People: Staff attitudes will determine the success of your compliance program; technology alone will not keep you data safe and secure.  Do not assume that everyone has a common understanding of compliance as you launch your program.  Staff training will help with common understanding and expectations, but you still need written job descriptions. Written roles and responsibilities are critical for setting expectations for meeting compliance objectives.  Identify a group coordinator role whose job it is to disseminate information and coordinate communications with the compliance program manager.

Processes: The processes needed for developing and deploying a compliance program include: writing policies, conducting risk assessments, establishing regular compliance activities, being ready for any compliance incidents and maintaining a planned events calendar.  Focus your business processes support compliance on the way your company uses and stores personal information (PI).  The policies should indicate that PI can only be stored in approved locations and that PI can only be used within approved guidelines.  Establish a hot line or question box so you can quickly respond to any compliance concerns related to a particular business practice.  Err on the side of caution.  It is far more prudent to delay a response to verify the need, then to respond rapidly with possibly inappropriate information and expose your company to a potential fine or lawsuit.

Technology: You have probably spent a great deal of resources maximizing information sharing to grow your company’s products and services.  So does that mean that you need to restrain this activity in the future?  Not exactly; compliance does not imply curtailing information sharing per se, but you do want to look at PI with a new pair of eyes to decide when, with whom and where you will share PI.  Being accountable does not mean you are restricted in your use of the information, it just means that you must protect and use it in a more aware manner.  To achieve this objective, you need controls.  We will visit this notion of controls in a future blog, for now controls=protections.
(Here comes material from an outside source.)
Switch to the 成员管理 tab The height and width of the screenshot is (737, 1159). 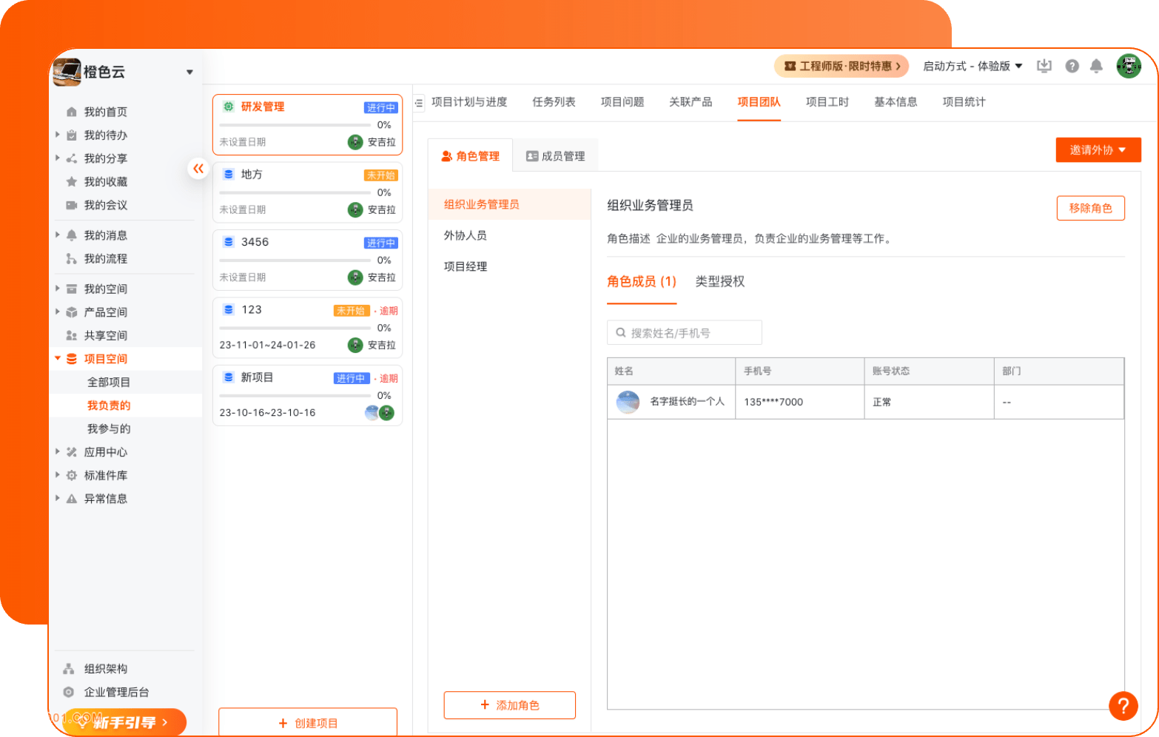click(555, 156)
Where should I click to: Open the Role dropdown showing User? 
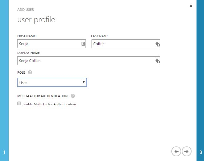[49, 82]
Compliance Metrics: Your compliance program is alive and changing on a minute by minute basis.  It is important to develop compliance metrics to monitor the success of your program.  The indicators are based on what you consider the most important factors to measure.  A few examples might include, the percentage of people trained in compliance, days since last review of access logs or incidents that have been noted.

Don’t just sweep compliance under the rug and hope it goes away - it won’t.  You will not reach compliance after a breach.  Be proactive to be safe.